Dahl Soup with Aduki Beans
For 2 persons
1/2 cup of Aduki Beans
1/2 cup of Black Beans
1 cup of Mung Dahl
1 cup of Cauliflower
3 Potatoes
1/2 Sweet Bell Pepper (Paprika)
1 cup of Spinach
1/2 cup of Zuchini
1 teaspoon of ground Cumin seeds
1 teaspoon of ground Koriander
1 teaspoon of Cumin seeds
1 teaspoon of Gloves
1 teaspoon of Anish Star
1 tespoon of
1/2 teaspoon of Paprika Powder
1/4 of Asafetida Powder
1 teaspoon of (fresh) Kumkuma
1 1/2 liter of water
1 teaspoon of Sea Salt
1 tablespoon of Curry Leaves (optional)
1 tablespoon of freshly cut Parsley
1 teaspoon of Gloves
1 teaspoon of ground Nutmeg
1 Star Anise
2 teaspoons of grated fresh (biological) Ginger (optional)

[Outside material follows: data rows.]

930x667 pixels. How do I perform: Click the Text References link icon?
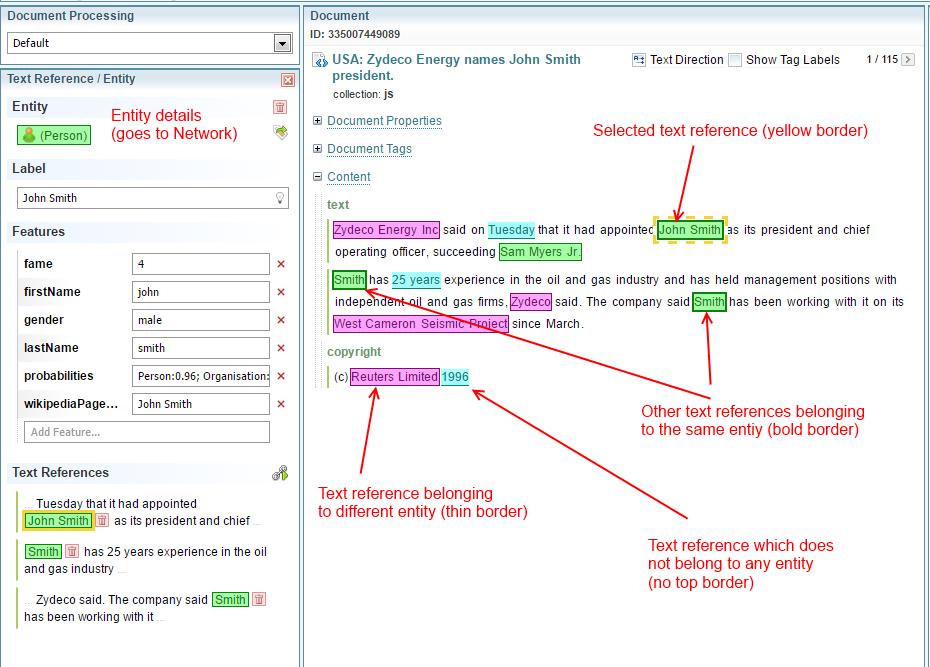tap(280, 473)
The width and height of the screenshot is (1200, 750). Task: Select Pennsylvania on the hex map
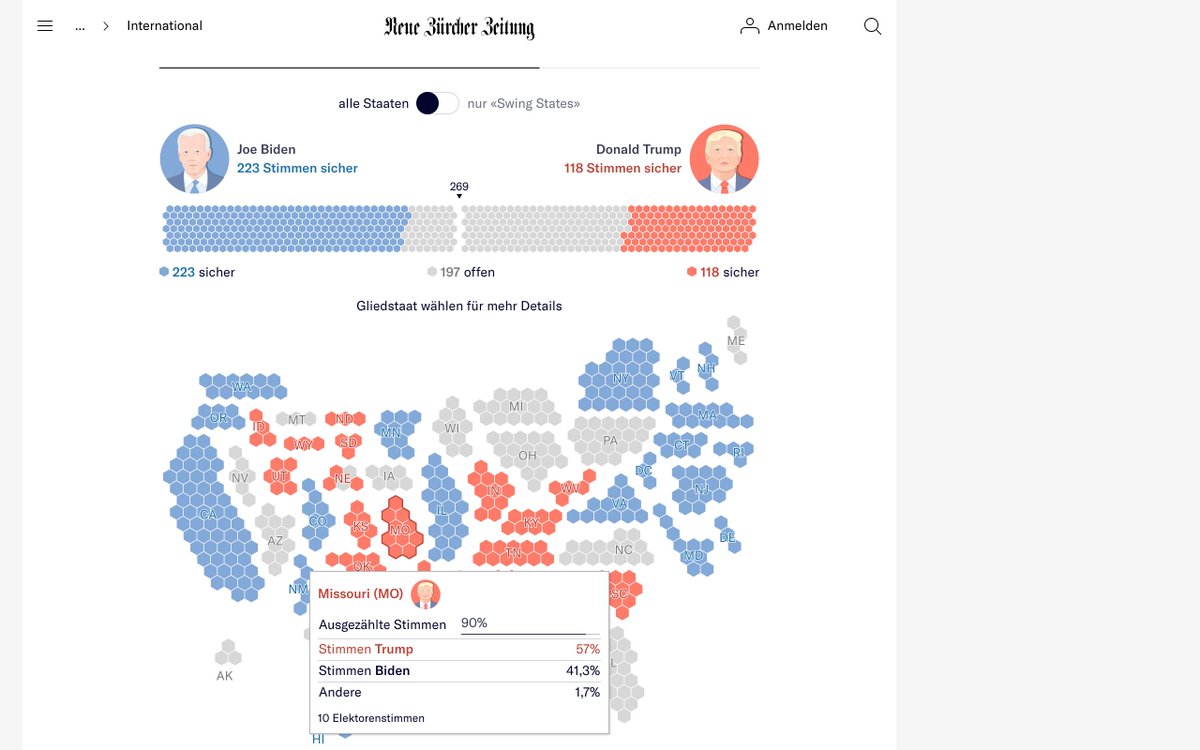pos(610,440)
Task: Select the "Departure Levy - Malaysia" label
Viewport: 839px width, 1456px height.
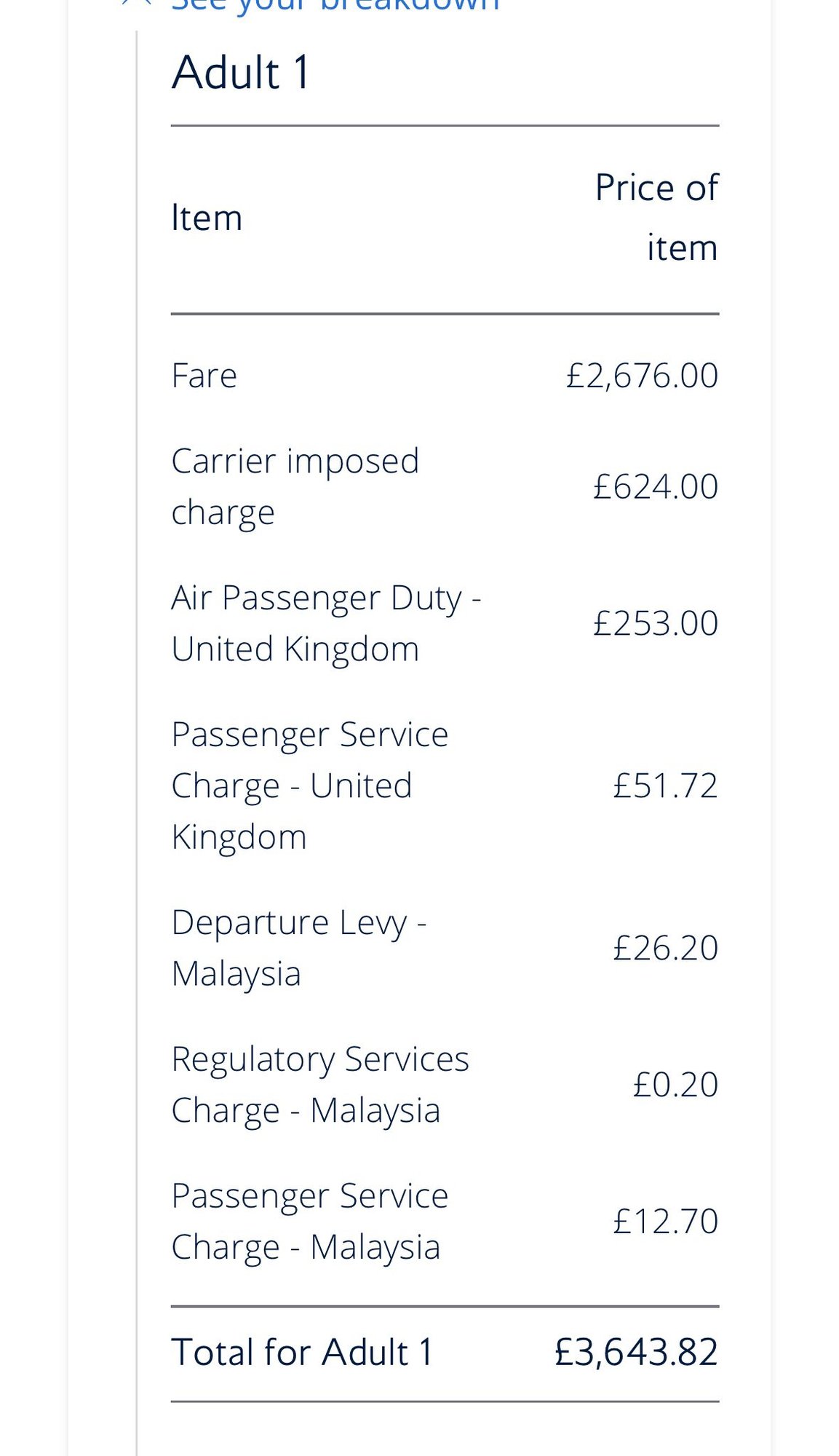Action: click(x=298, y=948)
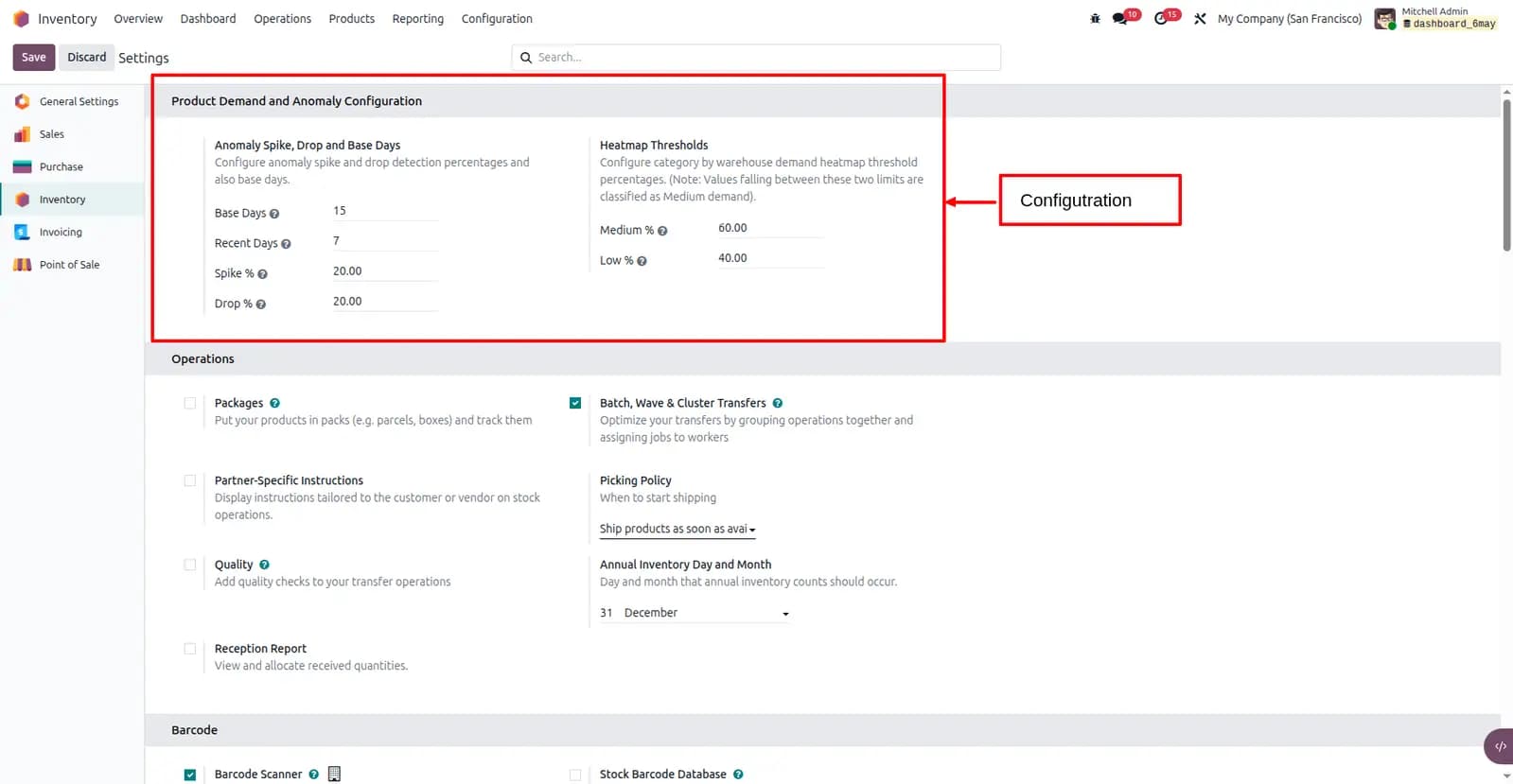This screenshot has width=1513, height=784.
Task: Open the Reporting menu
Action: point(417,19)
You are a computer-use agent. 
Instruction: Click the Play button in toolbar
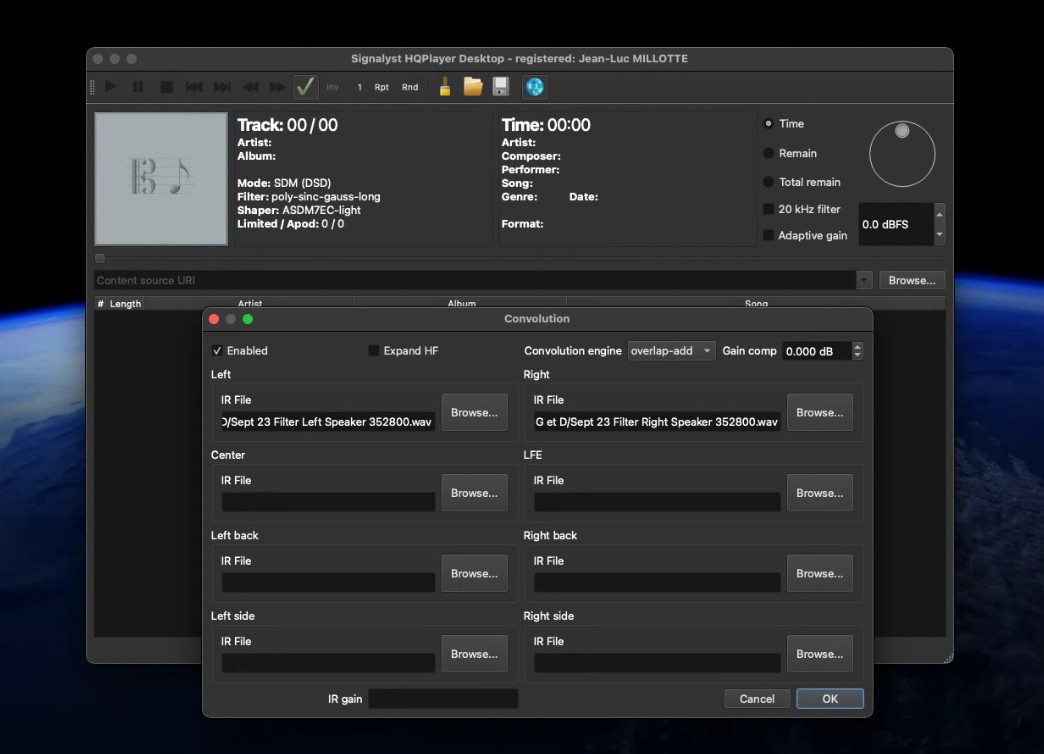tap(111, 87)
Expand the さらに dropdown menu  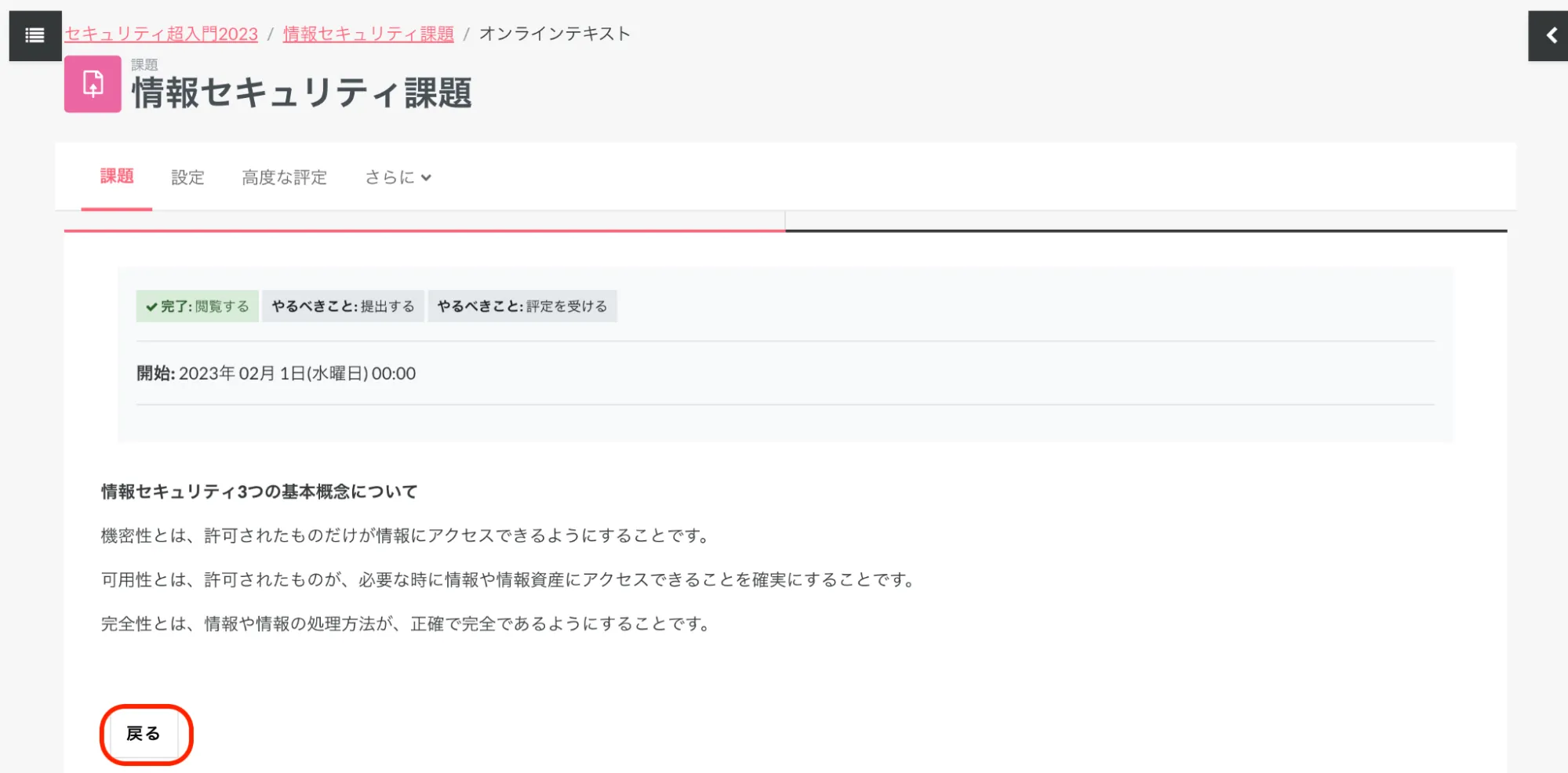point(390,178)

1 tablespoon of Ghee (or Olive Oil)
Soak the beans the night before (or cook for 1 1/2 hours), you can also soak the dahl but mung-dahl cooks in 20 minutes. Bring the water to a boil and add the Aduki Beans and cook for 30 minutes. Than add the Mung-Dahl. Cut the vegetables in small blocks, and add the vegetables. When the beans and vegetables are fully boiled, heat the Ghee and fry the spices in a baking pan starting with the Ginger (optional) and Asafetida then add the Cumin seeds, and finally the other spices and Sweet Bell Pepper (cut in small pieces). Add the salt. Serve hot with Rice Crackers, Lemon Quarters and Lime Quarters and Freshly Groun Black Pepper and Olive Oil.